Reputation: 1510
I have a weird CSV that has "null" as a value, as well it has an empty cell as a value.
So my row looks like this:
null,0,0,0,1,,,,0,0,0,null
I'm doing nothing but reading and rewriting a file:
f = pd.read_csv(input_file,sep=',', quotechar='"', engine='python', converters={i: str for i in range(0, 155)})
f.to_csv(output_file, sep=',', escapechar=' ', quotechar='"', quoting=csv.QUOTE_MINIMAL, index=False)
Above is technically "renaming" a file, but this is to prove that I'm getting the same values for the whole file, later I'll trim certain columns (which I did already, but figured out data is wrong).
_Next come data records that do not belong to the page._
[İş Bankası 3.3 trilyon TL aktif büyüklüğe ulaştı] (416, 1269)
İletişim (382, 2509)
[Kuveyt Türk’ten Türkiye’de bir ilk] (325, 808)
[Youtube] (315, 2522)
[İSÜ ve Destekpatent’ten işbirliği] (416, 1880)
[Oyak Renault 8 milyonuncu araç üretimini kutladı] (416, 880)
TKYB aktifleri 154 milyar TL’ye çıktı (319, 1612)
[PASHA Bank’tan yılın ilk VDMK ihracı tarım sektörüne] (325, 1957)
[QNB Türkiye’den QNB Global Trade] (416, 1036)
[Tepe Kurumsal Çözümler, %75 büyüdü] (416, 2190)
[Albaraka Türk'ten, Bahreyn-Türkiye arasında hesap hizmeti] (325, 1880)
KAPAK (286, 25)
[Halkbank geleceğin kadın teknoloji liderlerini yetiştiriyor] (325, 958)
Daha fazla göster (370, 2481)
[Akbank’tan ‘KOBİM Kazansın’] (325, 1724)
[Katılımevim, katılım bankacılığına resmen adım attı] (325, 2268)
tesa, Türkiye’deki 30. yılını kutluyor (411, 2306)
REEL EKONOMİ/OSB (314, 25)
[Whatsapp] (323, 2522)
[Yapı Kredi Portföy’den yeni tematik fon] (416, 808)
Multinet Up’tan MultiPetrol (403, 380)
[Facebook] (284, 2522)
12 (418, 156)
So, how do I preserve both "null", and " " without reading each row/column, and making a function that checks every single cell?
Is that even possible?
I tried na_rep="null", but then all '' are converted to 'null', or if I drop them, then I loose my 'null' values.
Upvotes: 3
Views: 4598
Reputation: 18647
To ignore the handling of NaN
values altogether you can pass the na_filter=False
argument to read_csv
method:
f = (pd.read_csv(input_file,sep=',',
quotechar='"',
engine='python',
converters={i: str for i in range(0, 155)},
na_filter=False))
Alternatively, if you require a bit more control over how values are handled, you can exclude defaults and pass in your own list of na_values
. For example:
f = (pd.read_csv(input_file,sep=',',
quotechar='"',
engine='python',
converters={i: str for i in range(0, 155)},
na_values=['nan', 'NaN'],
keep_default_na=False))
The default values that will be automatically coerced to NaN
are
default_na_values = ['', '#N/A', '#N/A N/A', '#NA', '-1.#IND', '-1.#QNAN', '-NaN', '-nan',
'1.#IND', '1.#QNAN', 'N/A', 'NA', 'NULL', 'NaN', 'n/a', 'nan', 'null']
Upvotes: 5